• **TASK STATEMENT**
Copy out the section of the items that opens with the line containing "Given: Click the browser home icon" and closes at the end of the items, substituting "Active Sessions" for "User Sessions" and keeping everything else the same.

• **SOURCE MATERIAL**
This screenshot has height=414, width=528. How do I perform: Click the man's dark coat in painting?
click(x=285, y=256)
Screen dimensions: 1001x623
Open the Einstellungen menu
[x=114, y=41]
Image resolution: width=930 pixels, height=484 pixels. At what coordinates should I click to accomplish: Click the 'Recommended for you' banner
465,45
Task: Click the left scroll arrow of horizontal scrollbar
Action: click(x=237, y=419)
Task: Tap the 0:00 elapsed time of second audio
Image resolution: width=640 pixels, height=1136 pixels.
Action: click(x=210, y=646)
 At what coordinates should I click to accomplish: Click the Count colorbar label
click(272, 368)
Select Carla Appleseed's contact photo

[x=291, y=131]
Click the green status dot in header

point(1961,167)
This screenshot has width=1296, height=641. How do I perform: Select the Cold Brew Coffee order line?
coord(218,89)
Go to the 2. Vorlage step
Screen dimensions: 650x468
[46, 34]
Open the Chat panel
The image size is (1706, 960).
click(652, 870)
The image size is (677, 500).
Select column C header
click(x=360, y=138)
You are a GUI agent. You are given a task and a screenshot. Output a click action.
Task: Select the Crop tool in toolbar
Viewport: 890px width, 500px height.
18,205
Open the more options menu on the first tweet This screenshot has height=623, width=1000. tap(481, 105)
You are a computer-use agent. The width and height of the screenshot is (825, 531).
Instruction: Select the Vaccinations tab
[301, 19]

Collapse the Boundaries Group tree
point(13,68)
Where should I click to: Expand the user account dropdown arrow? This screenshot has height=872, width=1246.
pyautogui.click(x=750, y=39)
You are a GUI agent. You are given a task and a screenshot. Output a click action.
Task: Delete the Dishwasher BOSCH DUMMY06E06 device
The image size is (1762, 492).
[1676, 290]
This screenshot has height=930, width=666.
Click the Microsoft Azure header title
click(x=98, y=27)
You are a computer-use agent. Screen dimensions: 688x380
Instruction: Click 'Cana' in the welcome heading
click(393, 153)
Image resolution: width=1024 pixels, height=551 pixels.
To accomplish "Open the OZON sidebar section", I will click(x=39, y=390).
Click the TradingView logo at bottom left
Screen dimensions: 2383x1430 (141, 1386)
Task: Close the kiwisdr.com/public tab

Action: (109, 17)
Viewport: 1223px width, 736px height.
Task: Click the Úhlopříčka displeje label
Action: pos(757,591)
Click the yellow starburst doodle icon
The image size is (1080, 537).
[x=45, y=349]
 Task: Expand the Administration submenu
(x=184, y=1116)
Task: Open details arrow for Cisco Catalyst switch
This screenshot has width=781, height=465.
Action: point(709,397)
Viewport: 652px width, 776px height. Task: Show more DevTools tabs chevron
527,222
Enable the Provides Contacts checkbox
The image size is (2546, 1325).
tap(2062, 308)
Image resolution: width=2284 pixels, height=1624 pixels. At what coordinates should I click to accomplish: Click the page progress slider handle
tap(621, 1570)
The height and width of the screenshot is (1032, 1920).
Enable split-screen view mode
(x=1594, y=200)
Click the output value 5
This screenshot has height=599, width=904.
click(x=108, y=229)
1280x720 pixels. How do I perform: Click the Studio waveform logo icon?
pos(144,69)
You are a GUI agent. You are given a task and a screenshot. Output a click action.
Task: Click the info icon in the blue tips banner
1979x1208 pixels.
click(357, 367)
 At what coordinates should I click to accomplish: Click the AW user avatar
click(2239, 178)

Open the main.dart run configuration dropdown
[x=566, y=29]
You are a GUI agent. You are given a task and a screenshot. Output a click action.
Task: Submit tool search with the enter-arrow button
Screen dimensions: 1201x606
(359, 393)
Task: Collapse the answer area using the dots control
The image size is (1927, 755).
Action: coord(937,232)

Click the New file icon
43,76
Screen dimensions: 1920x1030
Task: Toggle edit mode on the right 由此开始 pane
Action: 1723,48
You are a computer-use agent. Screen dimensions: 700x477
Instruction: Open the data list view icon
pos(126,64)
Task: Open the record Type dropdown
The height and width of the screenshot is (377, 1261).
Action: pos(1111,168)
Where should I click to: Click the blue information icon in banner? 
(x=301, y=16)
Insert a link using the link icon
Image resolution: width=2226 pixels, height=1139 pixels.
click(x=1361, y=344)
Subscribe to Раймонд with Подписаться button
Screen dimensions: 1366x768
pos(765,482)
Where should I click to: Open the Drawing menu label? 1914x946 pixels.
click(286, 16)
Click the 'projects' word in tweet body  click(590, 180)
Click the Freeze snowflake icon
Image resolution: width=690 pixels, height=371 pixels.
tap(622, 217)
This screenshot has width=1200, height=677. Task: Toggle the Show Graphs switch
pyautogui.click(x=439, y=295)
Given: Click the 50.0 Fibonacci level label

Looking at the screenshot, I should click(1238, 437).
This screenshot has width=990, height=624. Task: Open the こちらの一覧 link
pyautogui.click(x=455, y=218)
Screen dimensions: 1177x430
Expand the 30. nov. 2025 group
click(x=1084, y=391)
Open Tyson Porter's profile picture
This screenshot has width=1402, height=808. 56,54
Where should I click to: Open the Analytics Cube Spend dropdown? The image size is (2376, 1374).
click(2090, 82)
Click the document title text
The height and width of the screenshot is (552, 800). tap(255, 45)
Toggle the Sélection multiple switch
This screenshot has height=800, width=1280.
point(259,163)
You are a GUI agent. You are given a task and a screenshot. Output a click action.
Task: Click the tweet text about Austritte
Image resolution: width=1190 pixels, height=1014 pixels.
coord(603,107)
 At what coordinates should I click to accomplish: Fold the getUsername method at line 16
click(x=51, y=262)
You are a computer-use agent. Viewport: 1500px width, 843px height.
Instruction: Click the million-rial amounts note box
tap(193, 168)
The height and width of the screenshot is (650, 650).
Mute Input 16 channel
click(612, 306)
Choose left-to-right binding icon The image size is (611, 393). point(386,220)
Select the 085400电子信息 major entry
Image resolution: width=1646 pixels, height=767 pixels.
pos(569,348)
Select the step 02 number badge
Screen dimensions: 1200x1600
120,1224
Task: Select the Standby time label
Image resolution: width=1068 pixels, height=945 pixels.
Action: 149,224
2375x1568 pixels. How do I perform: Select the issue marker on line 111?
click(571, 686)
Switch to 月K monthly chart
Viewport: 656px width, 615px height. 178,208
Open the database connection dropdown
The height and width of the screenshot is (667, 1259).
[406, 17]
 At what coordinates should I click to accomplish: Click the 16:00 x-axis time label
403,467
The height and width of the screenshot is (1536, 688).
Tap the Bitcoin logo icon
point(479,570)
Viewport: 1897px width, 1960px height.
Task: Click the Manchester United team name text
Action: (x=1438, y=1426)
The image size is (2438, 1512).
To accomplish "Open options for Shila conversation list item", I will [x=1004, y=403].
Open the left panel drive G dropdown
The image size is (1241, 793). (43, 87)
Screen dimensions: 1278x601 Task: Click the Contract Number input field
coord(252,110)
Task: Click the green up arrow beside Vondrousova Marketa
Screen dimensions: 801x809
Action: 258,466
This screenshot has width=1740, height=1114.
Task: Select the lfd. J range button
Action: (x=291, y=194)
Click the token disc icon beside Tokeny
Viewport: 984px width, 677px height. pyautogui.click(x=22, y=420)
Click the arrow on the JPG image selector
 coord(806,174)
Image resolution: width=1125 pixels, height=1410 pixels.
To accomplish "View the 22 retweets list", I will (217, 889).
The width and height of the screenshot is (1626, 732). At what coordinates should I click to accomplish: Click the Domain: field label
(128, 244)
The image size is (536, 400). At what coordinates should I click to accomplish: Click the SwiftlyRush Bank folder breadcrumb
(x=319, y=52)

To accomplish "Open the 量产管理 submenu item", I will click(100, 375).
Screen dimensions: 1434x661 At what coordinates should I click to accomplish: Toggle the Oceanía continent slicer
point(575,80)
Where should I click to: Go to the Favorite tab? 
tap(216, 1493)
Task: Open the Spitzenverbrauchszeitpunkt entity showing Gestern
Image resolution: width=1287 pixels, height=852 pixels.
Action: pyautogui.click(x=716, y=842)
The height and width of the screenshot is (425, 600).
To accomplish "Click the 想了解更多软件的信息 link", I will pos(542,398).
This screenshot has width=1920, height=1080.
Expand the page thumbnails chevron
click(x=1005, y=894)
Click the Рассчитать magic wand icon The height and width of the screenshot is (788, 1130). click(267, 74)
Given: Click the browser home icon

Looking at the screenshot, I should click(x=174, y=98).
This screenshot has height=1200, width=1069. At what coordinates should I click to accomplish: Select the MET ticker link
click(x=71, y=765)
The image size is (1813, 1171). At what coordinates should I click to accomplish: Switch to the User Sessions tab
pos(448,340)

• **ANSWER TO THE PROBLEM**
Given: Click the browser home icon

Looking at the screenshot, I should click(x=174, y=98).
This screenshot has height=1200, width=1069. At what coordinates should I click to accomplish: Select the MET ticker link
click(x=71, y=765)
The image size is (1813, 1171). At what coordinates should I click to accomplish: Switch to the Active Sessions tab
pos(448,340)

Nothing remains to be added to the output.